How remiss of me not to mention the classics by Mildred Taylor:
1. Roll of Thunder, Hear My Cry
2. Let The Circle Be Unbroken
3. The Road to Memphis (every time I read this book, I cry like a baby).
You have to read IMANI ALL MINE by Connie Rose Porter. One of my Caucasian students read this book my first year teaching. She told me it was a good book. THAT was an understatement. This book had me broke down crying like FUNERAL CRYING.
Plot Summary:
From Publishers Weekly
"The doctor say she see it every day, babies having babies." Fifteen-year-old Tasha Dawson narrates a tale of teenage motherhood in Porter's second adult novel (after All-Bright Court). Balancing her honor-roll grades with the perils of surviving inner-city Buffalo, N.Y., Tasha gives birth to Imani?a child conceived in violence and given a name that means "faith." . The young mother expresses a powerful, protective love for her daughter even as she herself negotiates her existence among drug dealers and bigoted authorities and explores her own adolescent sexuality. She struggles to understand her mother's new relationship with a white man; her own desires, shame and pride; and the nature of a God who is both merciless and loved. Just when Tasha appears to have found a place for herself with Imani and in school, her world is devastated by a flash of injustice that changes her life forever. Porter spins the tale in a series of flashbacks, telling Tasha's story in a nonlinear fashion and with a bold dialect, mirroring the survival strategies of indirection that Tasha employs in her complex navigation of young adulthood, motherhood and urban life. Porter is also known as a young-adult fiction writer (the Addy books in the American Girls series), and at times this novel slips uncomfortably into YA simplicity, especially in its resolutely uplifting final scenes, which offer an almost cloyingly spiritual happy ending to Tasha's complicated, earthbound story. Author tour.

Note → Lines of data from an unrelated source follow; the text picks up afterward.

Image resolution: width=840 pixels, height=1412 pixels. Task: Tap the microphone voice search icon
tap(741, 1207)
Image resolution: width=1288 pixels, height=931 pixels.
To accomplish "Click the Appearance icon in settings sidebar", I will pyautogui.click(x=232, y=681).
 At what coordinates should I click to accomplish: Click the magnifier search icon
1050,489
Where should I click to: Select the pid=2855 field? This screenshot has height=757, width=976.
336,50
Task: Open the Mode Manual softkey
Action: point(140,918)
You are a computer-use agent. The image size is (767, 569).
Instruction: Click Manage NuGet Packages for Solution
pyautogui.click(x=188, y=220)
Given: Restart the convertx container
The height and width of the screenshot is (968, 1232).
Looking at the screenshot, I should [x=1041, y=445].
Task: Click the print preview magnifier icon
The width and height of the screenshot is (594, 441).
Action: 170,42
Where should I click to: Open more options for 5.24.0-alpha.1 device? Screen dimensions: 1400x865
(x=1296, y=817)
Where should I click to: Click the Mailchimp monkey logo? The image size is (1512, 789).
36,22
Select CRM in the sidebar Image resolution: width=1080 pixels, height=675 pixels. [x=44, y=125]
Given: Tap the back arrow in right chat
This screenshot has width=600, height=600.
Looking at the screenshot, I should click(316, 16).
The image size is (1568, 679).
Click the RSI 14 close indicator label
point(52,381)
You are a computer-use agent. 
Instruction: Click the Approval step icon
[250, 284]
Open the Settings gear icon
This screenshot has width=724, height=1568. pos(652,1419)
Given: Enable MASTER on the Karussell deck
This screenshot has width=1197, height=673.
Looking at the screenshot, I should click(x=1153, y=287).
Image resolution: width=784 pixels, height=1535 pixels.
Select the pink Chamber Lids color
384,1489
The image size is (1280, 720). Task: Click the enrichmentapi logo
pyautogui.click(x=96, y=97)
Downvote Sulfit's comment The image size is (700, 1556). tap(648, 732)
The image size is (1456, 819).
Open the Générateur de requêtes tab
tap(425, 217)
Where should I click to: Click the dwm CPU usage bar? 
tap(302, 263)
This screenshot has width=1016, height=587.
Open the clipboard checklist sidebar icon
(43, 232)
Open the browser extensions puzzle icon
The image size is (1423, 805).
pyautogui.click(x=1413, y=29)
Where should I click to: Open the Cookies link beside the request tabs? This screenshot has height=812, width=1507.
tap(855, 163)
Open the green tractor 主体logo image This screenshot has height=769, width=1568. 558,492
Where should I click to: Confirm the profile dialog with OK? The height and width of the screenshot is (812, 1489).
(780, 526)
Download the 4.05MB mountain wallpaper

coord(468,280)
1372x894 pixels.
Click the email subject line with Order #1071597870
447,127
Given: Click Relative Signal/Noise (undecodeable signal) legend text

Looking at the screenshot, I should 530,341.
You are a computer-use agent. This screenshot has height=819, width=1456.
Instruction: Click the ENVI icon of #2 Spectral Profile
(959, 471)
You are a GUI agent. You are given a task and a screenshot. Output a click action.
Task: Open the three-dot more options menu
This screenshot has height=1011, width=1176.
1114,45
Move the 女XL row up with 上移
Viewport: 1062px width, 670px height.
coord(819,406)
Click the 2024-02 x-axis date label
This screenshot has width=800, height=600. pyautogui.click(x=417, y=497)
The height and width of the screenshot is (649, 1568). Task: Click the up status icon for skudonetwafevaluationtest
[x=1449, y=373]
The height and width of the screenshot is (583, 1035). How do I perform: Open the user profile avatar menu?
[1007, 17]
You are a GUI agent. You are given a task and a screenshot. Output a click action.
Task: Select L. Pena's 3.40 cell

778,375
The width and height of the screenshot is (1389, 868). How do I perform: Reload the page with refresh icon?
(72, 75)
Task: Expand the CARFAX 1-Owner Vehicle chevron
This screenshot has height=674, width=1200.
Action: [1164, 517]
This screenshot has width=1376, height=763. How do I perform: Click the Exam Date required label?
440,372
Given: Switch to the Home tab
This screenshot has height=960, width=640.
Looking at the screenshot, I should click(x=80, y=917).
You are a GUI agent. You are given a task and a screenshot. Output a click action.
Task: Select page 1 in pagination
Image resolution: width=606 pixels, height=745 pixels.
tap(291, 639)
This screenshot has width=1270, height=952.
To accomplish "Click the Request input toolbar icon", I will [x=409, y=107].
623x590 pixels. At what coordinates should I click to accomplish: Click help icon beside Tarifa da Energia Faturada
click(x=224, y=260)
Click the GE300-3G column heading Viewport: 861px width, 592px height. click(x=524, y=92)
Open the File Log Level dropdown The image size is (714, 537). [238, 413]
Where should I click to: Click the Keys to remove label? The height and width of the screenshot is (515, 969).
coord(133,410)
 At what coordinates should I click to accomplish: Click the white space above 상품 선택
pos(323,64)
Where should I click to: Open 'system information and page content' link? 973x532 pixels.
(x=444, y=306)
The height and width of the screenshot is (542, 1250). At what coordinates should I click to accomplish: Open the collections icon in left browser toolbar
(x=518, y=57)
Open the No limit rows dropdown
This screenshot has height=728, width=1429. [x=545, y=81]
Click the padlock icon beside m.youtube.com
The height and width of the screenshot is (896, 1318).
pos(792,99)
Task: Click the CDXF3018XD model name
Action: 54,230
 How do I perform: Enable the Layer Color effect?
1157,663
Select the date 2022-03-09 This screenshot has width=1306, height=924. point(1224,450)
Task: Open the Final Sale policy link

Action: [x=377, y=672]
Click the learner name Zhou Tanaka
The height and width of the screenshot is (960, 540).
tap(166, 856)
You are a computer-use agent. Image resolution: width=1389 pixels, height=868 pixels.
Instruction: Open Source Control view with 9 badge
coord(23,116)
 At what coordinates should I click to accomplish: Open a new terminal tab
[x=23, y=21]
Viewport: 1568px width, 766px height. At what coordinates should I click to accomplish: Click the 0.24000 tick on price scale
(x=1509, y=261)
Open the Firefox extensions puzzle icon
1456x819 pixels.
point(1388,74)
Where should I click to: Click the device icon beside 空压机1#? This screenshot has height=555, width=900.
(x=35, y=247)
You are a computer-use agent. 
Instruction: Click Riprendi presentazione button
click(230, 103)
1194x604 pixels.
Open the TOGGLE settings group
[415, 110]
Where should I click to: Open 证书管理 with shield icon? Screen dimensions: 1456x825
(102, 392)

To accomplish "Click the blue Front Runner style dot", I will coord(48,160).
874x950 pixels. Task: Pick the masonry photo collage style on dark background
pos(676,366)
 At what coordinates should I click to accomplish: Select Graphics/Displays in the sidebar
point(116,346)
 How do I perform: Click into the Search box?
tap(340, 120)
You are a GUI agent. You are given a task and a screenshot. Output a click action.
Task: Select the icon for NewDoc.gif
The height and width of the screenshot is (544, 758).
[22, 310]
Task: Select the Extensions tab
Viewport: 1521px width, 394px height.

Copyright 1998 Reed Business Information, Inc. --This text refers to an out of print or unavailable edition of this title.
LOL, I forgot I reviewed this book on Amazon. . .
I gave it 5 stars, but this is what I wrote in 2001: I wholeheartedly agree with the reviewer who said that Oprah needs to find this book. I was totally blown away by the ending and was hit hard by my emotions. I loved Tasha's voice and the intelligence and reality that she bought with this novel. I only wish she could have told her mother about the rape.
Trust me, if you have not read this book, you need to.